Overview: PlayStation VR

By Gadjo Cardenas Sevilla

PlayStation’s take on the Virtual Reality (VR) experience is a notable ‘tweener’ solution that sits right in between the high end tower-hungry PC-based rigs like Oculus Rift and the more popular HTC Vive and the smartphone-powered VR experiences like Google Daydream and Samsung’s Gear VR. 

The great thing about PlayStation VR is that if you already own a PS4, you’re halfway there. The addition of the VR Headset, controllers, camera and connector box is all you need to jump head first into the immersive and awe-inspiring VR experiences.

The not so great thing is the amount of stuff you need to get this working. PlayStation VR isn’t just the headset and the controllers, its a bunch of wires, power adaptors, splitters and dongles needed to get the thing working.

 

Sony makes this easy, there are a lot of instructions and they have made sure you won’t plug the wrong thing at the wrong end. After around 20 minutes of clearing up my living room and installing the seemingly endless array of wires and plugs, I was good to go.

PlayStation VR was the first complete VR solution I had experienced in my own home and it was brilliant. The included test disc which had an Ocean.
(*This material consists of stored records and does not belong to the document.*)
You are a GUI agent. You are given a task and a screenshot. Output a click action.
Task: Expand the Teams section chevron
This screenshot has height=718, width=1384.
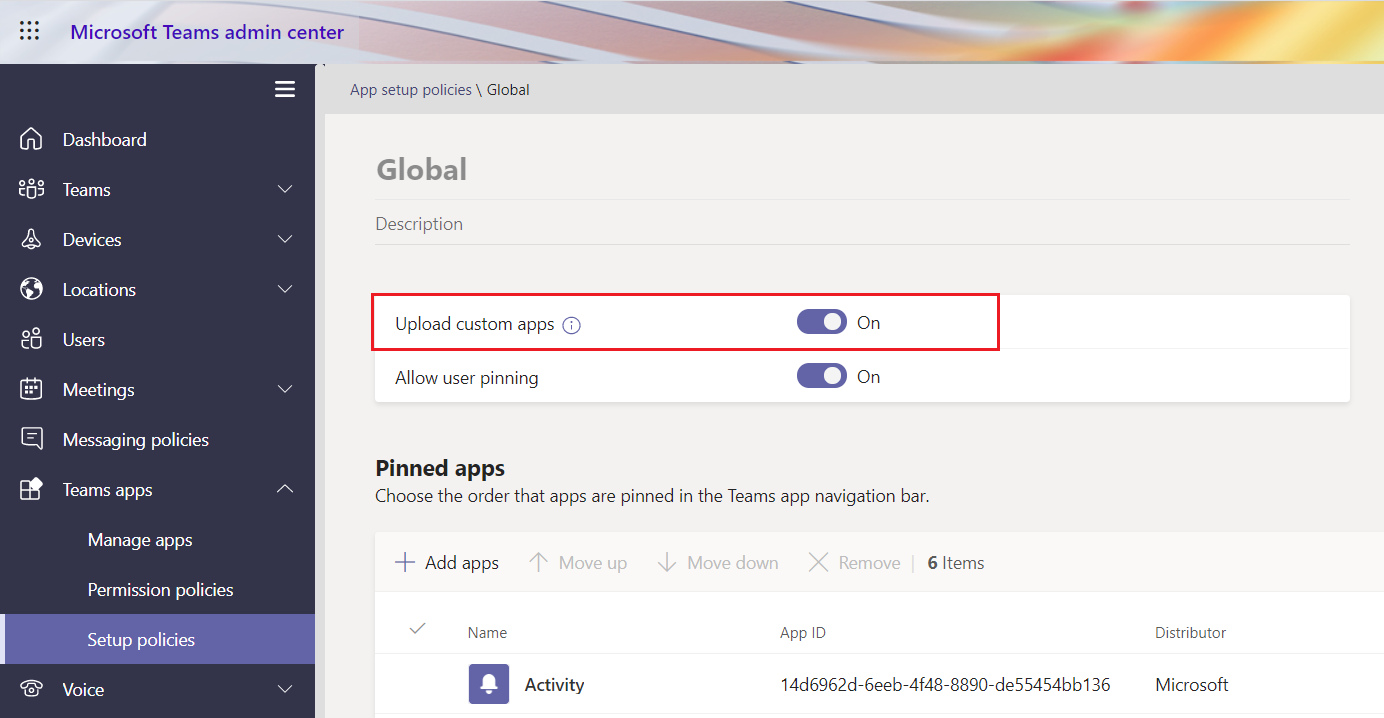point(285,190)
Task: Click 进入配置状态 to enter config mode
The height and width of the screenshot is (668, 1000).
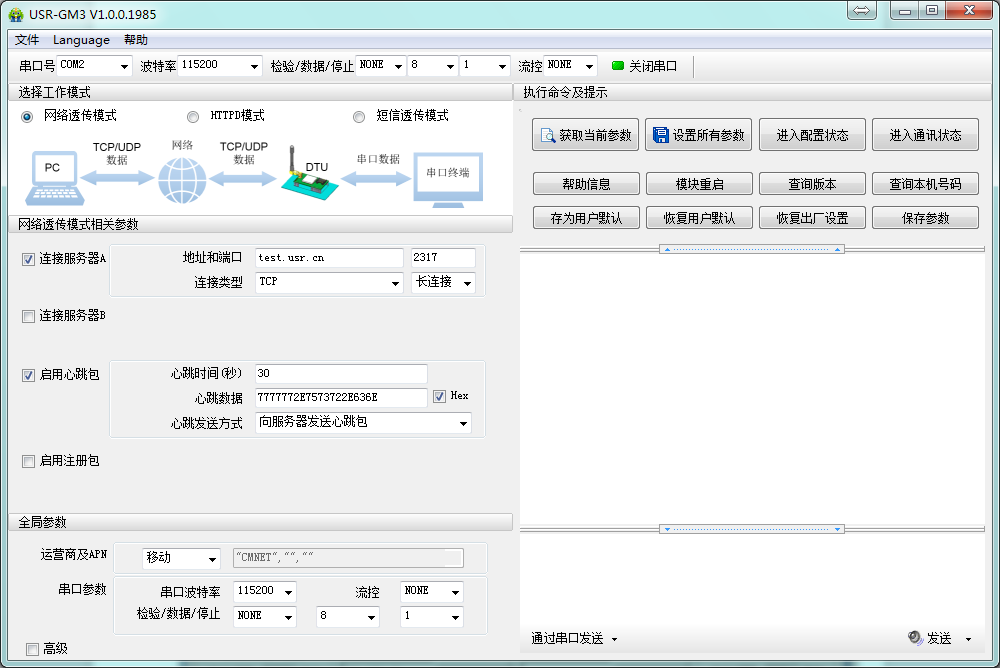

Adventure diving simulation was very convincing and really enforced the reality that I was trapped in a shark cage plunging into the depths of the sea where a sunken nuclear sub and hungry sharks provided a constant threat of danger.

 

Another stunning demo was PlayStation’s Playroom VR, which really leverages Sony’s knowledge of video games, immersive experiences and which provided an overload of cuteness. In this experience, you assume various personalities, one is a sea monster out to tear apart a city and terrorize the citizens. Non VR headset users can play as the superhero defenders and what they see on TV is the opposite of what you’re experiencing in the VR world. It was a very cool demo. 

Sony definitely gets VR, my time with the PlayStation VR proved that one can have immersive experiences without necessarily needing a super-high end gaming PC. The key for me was the great game design, amazing sound and credible experiences that helped frame the illusion of VR.

 

Did my time with Sony PlayStation VR make me want to run out and purchase my own set, not really. I still feel that the number of items an connections needed for it to work are a bit of an inconvenience. This might not be an issue if I had a dedicated room for gaming and VR but since our living room is a general area where the whole family congregates, it’s just a messy proposition for me right now.

 

I’m still very impressed at what Sony has been able to do to add to an existing console, PlayStation VR is a definite contender if the games and experiences appeal to you and if you feel there’s ample replay value to justify the cost. As someone who jumped in the last big gaming innovation (Microsoft’s Kinect), I’m still wary that this will have the longevity to become a staple in most gamer’s lives.